▶ [Task item]: Could you copy every record exactly, leaving the pictures behind?

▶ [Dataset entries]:
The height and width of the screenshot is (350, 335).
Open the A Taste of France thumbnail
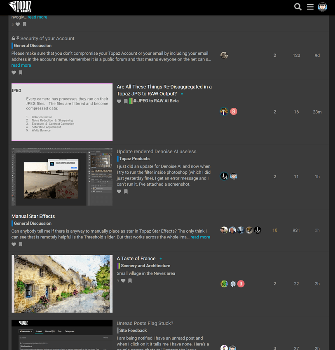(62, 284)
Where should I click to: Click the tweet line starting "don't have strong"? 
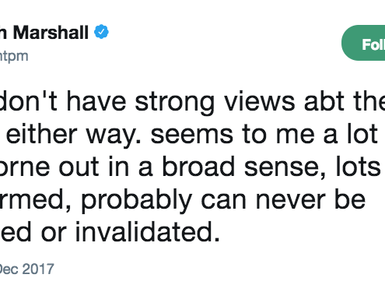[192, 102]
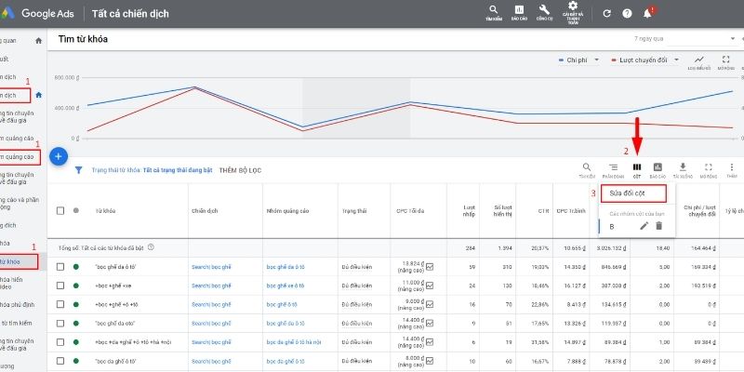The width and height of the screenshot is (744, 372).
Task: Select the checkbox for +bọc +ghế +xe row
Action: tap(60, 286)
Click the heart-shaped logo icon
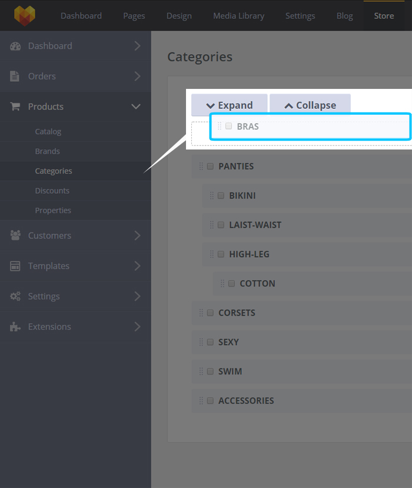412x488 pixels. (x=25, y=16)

▶ [Expected answer]:
The height and width of the screenshot is (350, 335).
Open the A Taste of France thumbnail
(62, 284)
Where should I click to: Click the tweet line starting "don't have strong"? 
[192, 102]
The width and height of the screenshot is (744, 372).
Task: Select the checkbox for +bọc +ghế +xe row
Action: tap(60, 286)
Click the heart-shaped logo icon
412x488 pixels. (x=25, y=16)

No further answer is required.